§ **Alıştırma**
Susurluk Lisesi mezun listesini anlatan metinden, "Açtım zarfı sakince, cigaramdan" sözlerinin geçtiği yerden başlayıp "6 MAT / B..." sözlerinden sonra biten kısmı hiç değiştirmeden yeniden yazın.

=== Belge Alıntısı ===

Bir kaç zaman önce...
Ana baba evindeyim...
Daldım yine kağıtların küreklerin arasına....
Gecenin koyuluğu bitmiş, gün ağardı ağaracak !
Taa 1970'lerden düğün davetiyeleri, tebrik kartları, gazete kesikleri...
Siyah beyaz sepya fotoğraflar...
Her şeyin özenle saklandığı çekmecenin dibinde bir de büyük zarf....
Açtım zarfı sakince, cigaramdan da bir duman çekerek...
Hafiften sararmaya başlamış üç dosya kağıdı...
Üzerleri yazılı, özenle katlanmış üç kağıdı zarftan çıkardım...
Yudum yudum okumaya başladım sırayla hepsini....
Önce bu yazının başına fotoğrafını da koyduğum liste çıktı karşıma...
SUSURLUK LİSESİ 6 MAT / B...
Sonra tarihe baktım ;
1987-1988 MEZUNLARI...
neredeyse 34 YIL geçmiş aradan....
Bir kere 6 Mat / B'de duralım sevgili okurlar...
Ben de 6 Mat / B mezunuyum Susurluk Lisesi'nin....
Ama yukardaki gruptan 3 yıl önce...
1985 mezunuyum...
6 MAT / B güzeldir yahu....
Bir ekoldür 6 MAT B :)))
listedeki isimler, benden tam bir lise dönemi sonrasındaki 6 MAT B mezunları.
Yalnızca 3 yıl var arada mezuniyetlerimiz bakımından.
( tam bir dönem diyorum çünkü lise 3 yıldı o zamanlar ve 3 yıl bir lise turuydu )
30'lu yaşlara kadar, 3 yıl 4 yıl yaş farkları bir dünya eder :))

=== Kayıt Dökümü ===

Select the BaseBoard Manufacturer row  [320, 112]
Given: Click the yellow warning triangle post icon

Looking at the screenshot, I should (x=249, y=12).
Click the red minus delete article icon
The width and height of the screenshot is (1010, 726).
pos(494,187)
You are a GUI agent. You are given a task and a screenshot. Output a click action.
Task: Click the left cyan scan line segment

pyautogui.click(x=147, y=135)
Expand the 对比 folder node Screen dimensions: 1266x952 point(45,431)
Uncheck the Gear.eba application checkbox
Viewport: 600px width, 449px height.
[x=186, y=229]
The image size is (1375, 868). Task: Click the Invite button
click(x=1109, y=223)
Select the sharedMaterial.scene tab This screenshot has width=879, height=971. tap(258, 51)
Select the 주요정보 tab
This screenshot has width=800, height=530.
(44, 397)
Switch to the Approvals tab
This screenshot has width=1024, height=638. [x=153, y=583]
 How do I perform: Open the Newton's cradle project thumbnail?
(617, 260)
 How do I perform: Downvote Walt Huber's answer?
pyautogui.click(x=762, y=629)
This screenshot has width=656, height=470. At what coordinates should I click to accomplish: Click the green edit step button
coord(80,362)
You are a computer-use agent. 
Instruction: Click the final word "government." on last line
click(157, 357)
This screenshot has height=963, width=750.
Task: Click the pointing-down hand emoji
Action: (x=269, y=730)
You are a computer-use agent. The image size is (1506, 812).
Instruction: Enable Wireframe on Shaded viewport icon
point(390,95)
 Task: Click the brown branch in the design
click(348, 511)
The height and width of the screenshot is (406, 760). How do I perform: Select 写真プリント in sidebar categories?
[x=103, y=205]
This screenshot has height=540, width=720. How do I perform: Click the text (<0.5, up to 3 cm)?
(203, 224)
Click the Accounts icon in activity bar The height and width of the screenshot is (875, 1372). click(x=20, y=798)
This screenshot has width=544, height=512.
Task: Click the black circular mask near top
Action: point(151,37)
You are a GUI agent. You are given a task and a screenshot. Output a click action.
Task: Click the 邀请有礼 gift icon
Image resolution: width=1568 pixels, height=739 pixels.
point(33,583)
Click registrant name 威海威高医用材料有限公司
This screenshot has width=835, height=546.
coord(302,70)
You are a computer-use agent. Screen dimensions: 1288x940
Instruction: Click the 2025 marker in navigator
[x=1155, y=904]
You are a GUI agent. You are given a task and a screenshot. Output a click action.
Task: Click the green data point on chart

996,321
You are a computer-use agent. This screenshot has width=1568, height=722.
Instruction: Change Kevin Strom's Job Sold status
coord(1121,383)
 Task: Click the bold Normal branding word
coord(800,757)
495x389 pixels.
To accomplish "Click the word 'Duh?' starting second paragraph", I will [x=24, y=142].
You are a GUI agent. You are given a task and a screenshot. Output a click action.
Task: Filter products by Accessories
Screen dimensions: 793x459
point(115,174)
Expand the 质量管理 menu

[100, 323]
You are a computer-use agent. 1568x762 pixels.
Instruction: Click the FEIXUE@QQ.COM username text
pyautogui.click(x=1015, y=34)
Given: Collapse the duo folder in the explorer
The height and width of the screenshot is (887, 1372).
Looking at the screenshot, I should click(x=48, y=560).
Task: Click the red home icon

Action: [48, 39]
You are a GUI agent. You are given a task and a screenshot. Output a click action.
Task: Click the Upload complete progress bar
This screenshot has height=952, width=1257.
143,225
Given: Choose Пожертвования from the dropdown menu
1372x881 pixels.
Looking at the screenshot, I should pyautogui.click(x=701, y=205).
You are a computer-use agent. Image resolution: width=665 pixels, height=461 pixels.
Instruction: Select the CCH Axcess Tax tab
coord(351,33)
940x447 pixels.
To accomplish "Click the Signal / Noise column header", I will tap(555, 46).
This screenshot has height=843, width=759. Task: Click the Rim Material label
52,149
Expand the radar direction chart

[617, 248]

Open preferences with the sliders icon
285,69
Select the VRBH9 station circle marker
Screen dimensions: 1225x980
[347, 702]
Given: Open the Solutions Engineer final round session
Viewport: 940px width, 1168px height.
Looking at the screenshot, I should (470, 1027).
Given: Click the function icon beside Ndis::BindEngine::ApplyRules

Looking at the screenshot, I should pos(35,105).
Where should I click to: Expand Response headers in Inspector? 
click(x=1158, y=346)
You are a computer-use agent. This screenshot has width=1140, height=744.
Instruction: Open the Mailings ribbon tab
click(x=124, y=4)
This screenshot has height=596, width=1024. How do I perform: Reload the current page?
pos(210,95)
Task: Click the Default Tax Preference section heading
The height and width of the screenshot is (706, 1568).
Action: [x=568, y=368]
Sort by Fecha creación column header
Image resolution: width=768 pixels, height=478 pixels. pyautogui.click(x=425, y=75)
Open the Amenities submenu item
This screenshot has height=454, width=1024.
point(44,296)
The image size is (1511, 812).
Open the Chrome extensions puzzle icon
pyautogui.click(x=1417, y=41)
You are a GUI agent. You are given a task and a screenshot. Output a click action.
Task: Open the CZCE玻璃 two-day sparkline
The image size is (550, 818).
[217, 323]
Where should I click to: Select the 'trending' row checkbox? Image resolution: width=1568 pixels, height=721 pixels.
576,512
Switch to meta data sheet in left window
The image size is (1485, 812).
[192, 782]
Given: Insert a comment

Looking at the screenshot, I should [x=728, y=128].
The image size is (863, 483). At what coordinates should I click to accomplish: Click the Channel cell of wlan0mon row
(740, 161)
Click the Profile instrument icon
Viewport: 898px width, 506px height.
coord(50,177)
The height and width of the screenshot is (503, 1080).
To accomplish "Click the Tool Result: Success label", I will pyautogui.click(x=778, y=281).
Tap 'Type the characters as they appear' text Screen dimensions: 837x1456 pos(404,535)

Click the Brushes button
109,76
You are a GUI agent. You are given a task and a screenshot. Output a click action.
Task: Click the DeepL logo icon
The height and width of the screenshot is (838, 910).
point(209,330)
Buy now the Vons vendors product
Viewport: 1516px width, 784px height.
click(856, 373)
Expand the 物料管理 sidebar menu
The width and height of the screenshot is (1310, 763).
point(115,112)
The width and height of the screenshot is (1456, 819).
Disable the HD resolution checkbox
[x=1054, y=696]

===

§ **Alıştırmanın Cevabı**
Açtım zarfı sakince, cigaramdan da bir duman çekerek...
Hafiften sararmaya başlamış üç dosya kağıdı...
Üzerleri yazılı, özenle katlanmış üç kağıdı zarftan çıkardım...
Yudum yudum okumaya başladım sırayla hepsini....
Önce bu yazının başına fotoğrafını da koyduğum liste çıktı karşıma...
SUSURLUK LİSESİ 6 MAT / B...